§ **What this task involves**:
Report back each line of the data that contains the word "screenshot".

****************

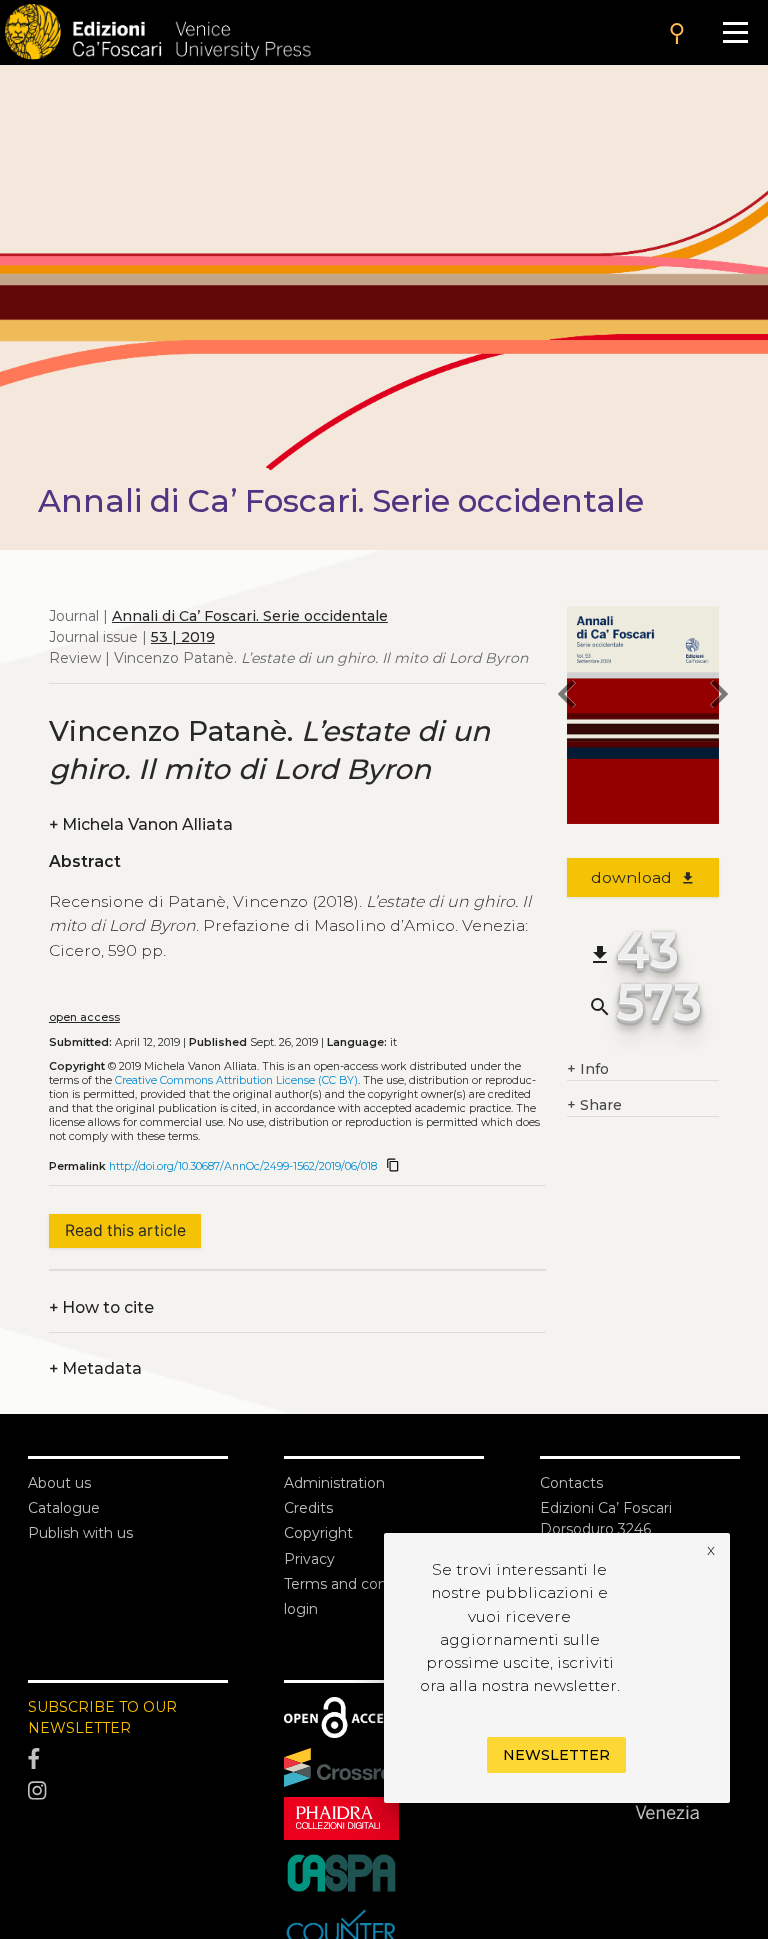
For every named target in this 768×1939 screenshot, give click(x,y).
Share (594, 1105)
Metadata (95, 1368)
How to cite (101, 1307)
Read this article (125, 1230)
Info (588, 1069)
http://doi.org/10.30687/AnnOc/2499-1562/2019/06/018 (243, 1166)
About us (59, 1483)
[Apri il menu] (735, 32)
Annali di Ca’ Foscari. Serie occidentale (250, 616)
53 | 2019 (183, 637)
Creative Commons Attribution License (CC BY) (236, 1080)
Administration (334, 1483)
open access (84, 1017)
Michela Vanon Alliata (141, 824)
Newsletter (556, 1755)
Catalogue (64, 1508)
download (643, 877)
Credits (308, 1508)
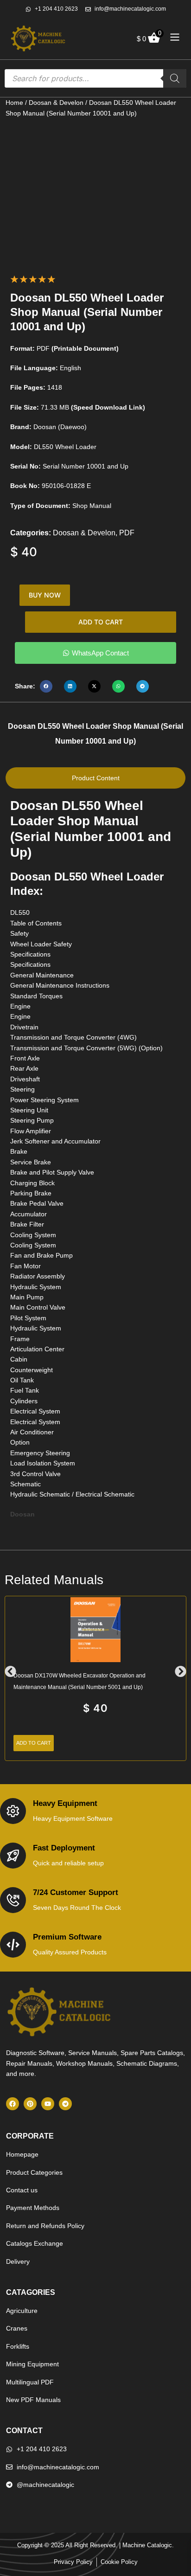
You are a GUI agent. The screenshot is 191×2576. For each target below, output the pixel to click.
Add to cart (100, 622)
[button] (46, 686)
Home (14, 102)
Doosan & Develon (56, 102)
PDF (126, 533)
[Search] (174, 78)
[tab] (95, 778)
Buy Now (45, 595)
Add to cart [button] (33, 1743)
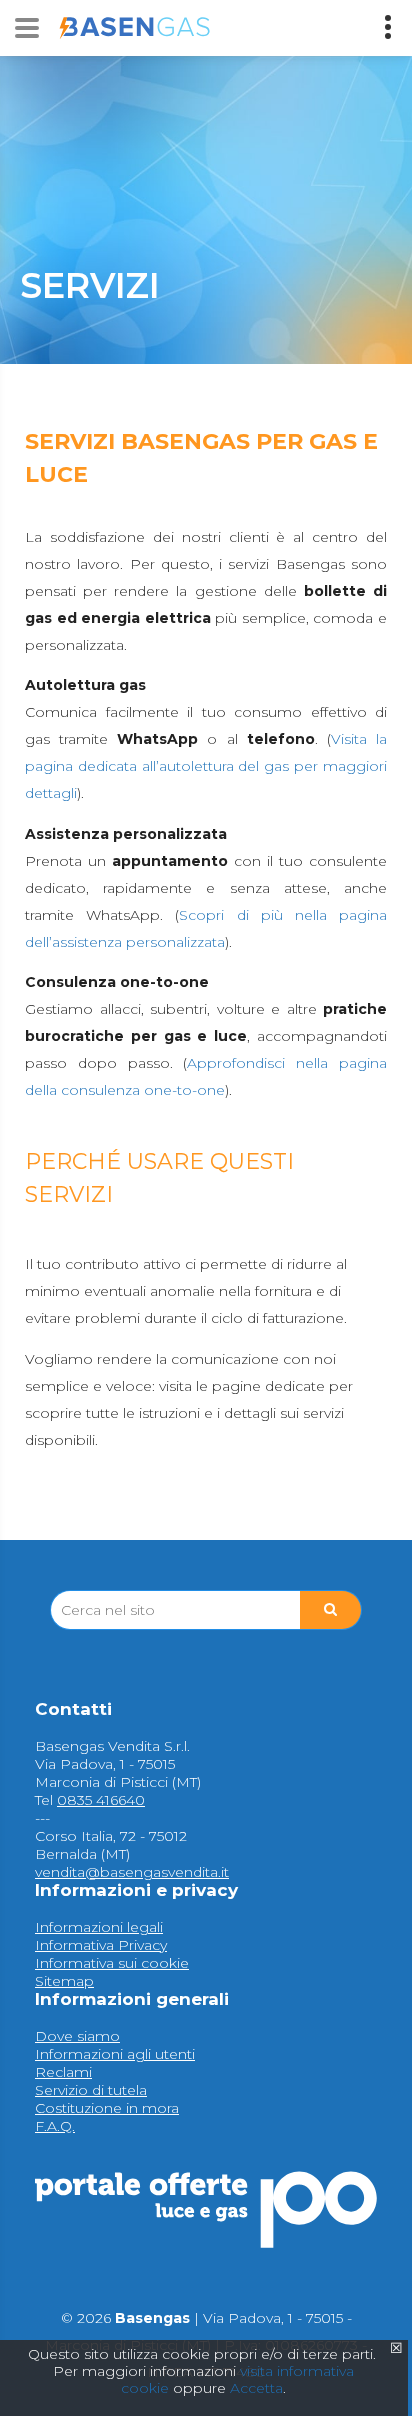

****************

§ **Solution to this problem**:
For every named target in this 768×1939 screenshot, give click(x,y).
You are a GUI agent. The screenshot is 191×2576. For each target below, output the pixel to click.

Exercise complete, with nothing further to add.